» EXERCISE TASK:
Reproduce the records word for word, starting with the first line and ending after the line that contains "The image size is (740, 700).".

## begin

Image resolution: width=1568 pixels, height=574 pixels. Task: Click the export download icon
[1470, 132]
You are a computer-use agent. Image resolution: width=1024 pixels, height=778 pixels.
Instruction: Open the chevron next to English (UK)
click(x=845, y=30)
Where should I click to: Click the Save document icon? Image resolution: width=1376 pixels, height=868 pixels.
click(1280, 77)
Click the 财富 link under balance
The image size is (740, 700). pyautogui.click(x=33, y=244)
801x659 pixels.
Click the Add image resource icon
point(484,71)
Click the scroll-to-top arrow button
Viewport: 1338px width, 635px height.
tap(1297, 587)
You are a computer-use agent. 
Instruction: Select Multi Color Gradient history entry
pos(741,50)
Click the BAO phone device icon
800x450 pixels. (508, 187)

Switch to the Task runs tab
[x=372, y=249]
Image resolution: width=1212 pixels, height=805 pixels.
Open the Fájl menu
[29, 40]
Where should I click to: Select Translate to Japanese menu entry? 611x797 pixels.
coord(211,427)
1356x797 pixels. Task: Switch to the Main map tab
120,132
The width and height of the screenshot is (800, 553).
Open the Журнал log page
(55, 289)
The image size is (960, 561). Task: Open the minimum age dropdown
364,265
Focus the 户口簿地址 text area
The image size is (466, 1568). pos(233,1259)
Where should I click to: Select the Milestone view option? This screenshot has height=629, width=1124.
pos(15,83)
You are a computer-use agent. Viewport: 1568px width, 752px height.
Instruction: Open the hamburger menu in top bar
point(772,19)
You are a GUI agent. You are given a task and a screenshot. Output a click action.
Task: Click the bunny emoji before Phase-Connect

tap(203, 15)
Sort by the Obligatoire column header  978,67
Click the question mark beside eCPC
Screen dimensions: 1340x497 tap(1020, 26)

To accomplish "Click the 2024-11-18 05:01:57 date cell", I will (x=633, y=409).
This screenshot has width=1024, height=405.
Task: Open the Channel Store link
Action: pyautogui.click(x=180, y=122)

## end

» OUTPUT FOR THIS TASK:
Image resolution: width=1568 pixels, height=574 pixels. Task: Click the export download icon
[1470, 132]
You are a computer-use agent. Image resolution: width=1024 pixels, height=778 pixels.
Instruction: Open the chevron next to English (UK)
click(x=845, y=30)
Where should I click to: Click the Save document icon? Image resolution: width=1376 pixels, height=868 pixels.
click(1280, 77)
Click the 财富 link under balance
The image size is (740, 700). pyautogui.click(x=33, y=244)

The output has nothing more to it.